One of the lessons learned from this immediate failure was that the league, facing an audience who didn’t understand soccer, needed to find ways to make the game more interesting to everyday Americans. As a result, and at the encouragement of NASL commissioner Phil Woosnam, the league not only instituted a number of technical changes that worked to both speed up the game and lead to higher scoring, but the league also encouraged a number of stylistics changes that encouraged spectacle not generally seen in the European version of the sport–cheerleaders, fireworks, tailgating, concerts and so forth.
Even with the success such spectacle began to manifest, the league discovered, much to its own surprise, that they were not getting the audience they expected at the games. While attempting to draw the largest possible audience, they had expected first generation immigrants from nations where soccer was a national sport to be the first fans.
Newsweek reported at the time, however, that the owners found this group staying away, telling pollsters that they found the quality of play in the league to be inferior. A 1979 essay in MacLean’s observed that when the league surveyed this intended audience, they discovered that these populations thought the game was undeveloped in America (i.e., not very skilled).
While pleased that the growing NASL audience was largely made up of “professional, active suburbanites, including men, women and children,” the league needed, and desired, a larger following. Faced with the desire for the largest possible audience, the league maintained the “rock n roll” distractions while also beginning the high stakes strategy of bringing in established, high profile soccer stars from abroad in order to enhance the “appearance” of a highly skilled game.

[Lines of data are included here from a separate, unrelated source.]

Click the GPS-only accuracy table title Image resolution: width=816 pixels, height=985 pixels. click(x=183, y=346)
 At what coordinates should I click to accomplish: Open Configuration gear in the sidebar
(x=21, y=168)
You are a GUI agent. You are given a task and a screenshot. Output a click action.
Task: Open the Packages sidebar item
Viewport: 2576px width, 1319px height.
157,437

In order to pay the large salary of these stars—including, Pelé, Franz Breckenbauer, Giorgio Chinanglia, Carlos Alberto, Johan Cruyff, Johan Neeskens, Gerd Müller, Bobby Moore, Eusébio, and George Best, while also continuing to raise the level of play, the teams begin to search for players globally who were talented but undervalued (a mid 70s form of moneyball).
This often meant bringing in African players from around the globe for a variety of reasons. First, because of policies like apartheid in South Africa (which forced the black players to play in a separate league) and, secondly, because of the implicit racism of European leagues, where black players were only slowly being integrated into teams, NASL teams were encouraged to racially integrate teams quickly if only because it was the cheapest way to raise the talent pool.

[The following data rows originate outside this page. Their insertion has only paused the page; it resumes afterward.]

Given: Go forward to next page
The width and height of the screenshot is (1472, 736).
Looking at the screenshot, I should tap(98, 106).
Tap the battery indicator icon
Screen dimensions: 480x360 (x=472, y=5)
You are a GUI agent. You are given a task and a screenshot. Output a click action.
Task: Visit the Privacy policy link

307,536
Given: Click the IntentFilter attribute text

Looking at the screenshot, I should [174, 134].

As a result of this strategy, Ian Plenderleith argues that the NASL was the first soccer experiment of “mixing several ethnic backgrounds” into one team, an experiment only later pursued by the Premier League and other leagues. While FIFA and the European game despised the distractions of the NASL, the move to a more inclusive game, a move away from the tastes of lower incoming working class white men toward global audiences ultimately required some of the same changes brought by the NASL.
Importantly, as Chris Bolsmann notes (and this is where my eyes were really opened), in South Africa, apartheid laws meant that black and white players could never play against one another. Hence, when they came to the US to play, it was the first time any of them had played integrated sports and the first time they had played against some of their fellow country men.

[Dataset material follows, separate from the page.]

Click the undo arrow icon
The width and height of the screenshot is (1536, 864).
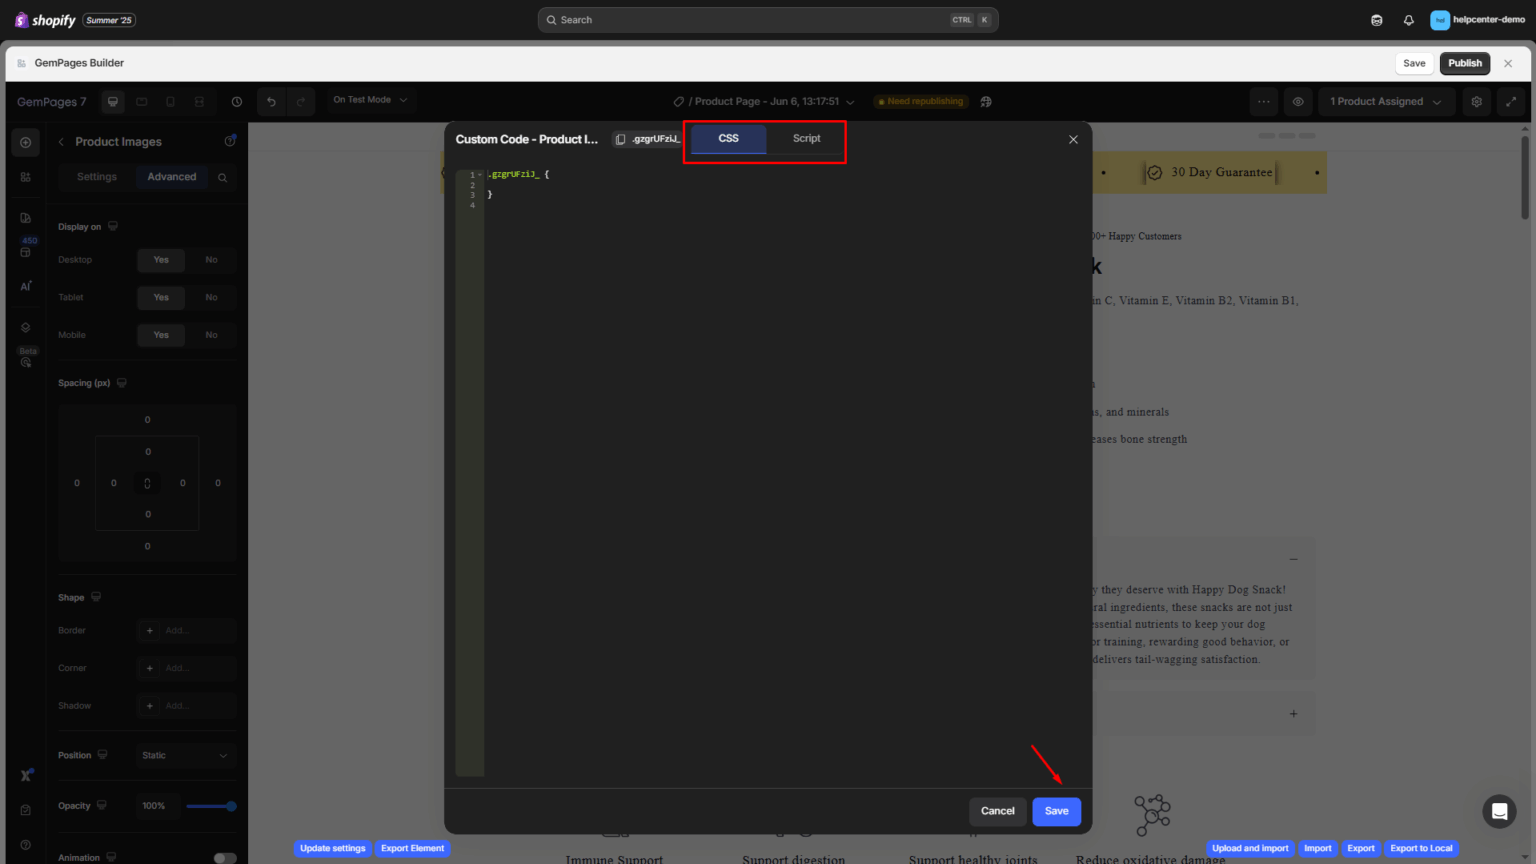[270, 101]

As a result, both black and white players went back to South Africa later, almost universally energized against apartheid and confident of their ability to succeed in joint struggles again racism. Kaizer Motaung, who played for the Atlanta Chiefs and later returned to South African to found the successful Kaizer Chiefs football club, noted that “America was an eye opener for me. I am in a foreign country, but here are black people holding high positions being respected worldwide.”
Moutang continued to recruit South African players to the NASL , leading to more challenges to apartheid. Moreover, as Patrick Horne notes in Black Pioneers of the North American Soccer League, while the league hired a number of African players, it was most important for South Africans because the country had been banned from international games as a result of apartheid policies.
Patrick “Ace” Ntsoelengoe, who ABC’s Jim McKay promised to make a household name because of his high level of skill, attributed the NASL as being the only route he had toward international fame and for playing regularly against a global audience. South African Webster Lichaba played in Atlanta in the early 80s and bemoaned life under apartheid and compared the treatment in South Africa to the treatment in the US “as chalk and cheese.”
“You were allowed to eat in any restaurant,” he said. “You went into any club if you wanted to: you stayed in any area you wanted to, unlike in South Africa… It was different, a different lifestyle all together. You were treated as an equal.” He, too, returned home, with an imagination to change things.
Trinidad and Tobago’s Leroy DeLeon played in the league for over a decade, becoming a mentor and coach of other black players. DeLeon chose to play in the NASL rather than sign contracts with European teams, he notes, because when he want to see an English game on a recruitment trip, he saw only one black player (Clyde Best at West Ham United). The Washington Darts, however, alone had seven different Trinidadians on the roster.
Additionally, because so many of these players were played low wages, they contracted to take other jobs in America. Kenneth Mokgojoa played with the Washington Diplomats but also contracted to coach youth soccer in the area to make ends meet. As Horne notes “Many of those who were exposed to these black pioneers were among the first generation of Americans in the modern game, many of whom went abroad and were successful” elsewhere.
Trinidad and Tobago goalkeeper Lincoln Phillips played for the Baltimore Bays, than went on to coach Howard University (the first black HBCU to win an NCAAA championship in 1974). He also later started the Black Soccer Coaches Association in 1996 to help move black coaches up the administrative ladder in soccer. Bermudan Kenneth Horton played in three different teams in the NASL and returned to his native Bermuda, turning to politics, eventually becoming the Minsters of Education, Sports and Recreation. He insisted that his time in the NASL prepared him for working with a wide variety of people.
What was going on here? I mean, we are a nation, like all nations, with issues with racism—both overt and systemic. How in the heck did this strange configuration of the need for skilled, low cost players, lead to a group of Black pioneers in the sport taking so much inspiration from their time in the North American Soccer League?
Part of it is romanticism, of course, but part of it is simply comparative contextualization. These men were coming from systems of legislative and overt racism that helped make their experiences here seem almost utopian. And while no one could look at the history of this nation during the NASL and since, and see it in any way as free of racism, it did act as a localized form of inspiration for others.
I have no interest in romanticizing our past or present, or the economics that brought many Africans and those of the African diaspora here. After all, they were recruited because they were undervalued and could be paid below market value. So much so that many of them still had to take on second jobs while playing soccer. But it is nice to know that, when we are doing our best as a people, we can offer inspiration elsewhere.
It’s not that there isn’t a lot to fix. It’s not that anything about “us” is perfect or close to it. It’s more that, when we are at our best, we are striving toward that ideal.
And it’s nice that a case study in soccer, of all things, helps highlight this.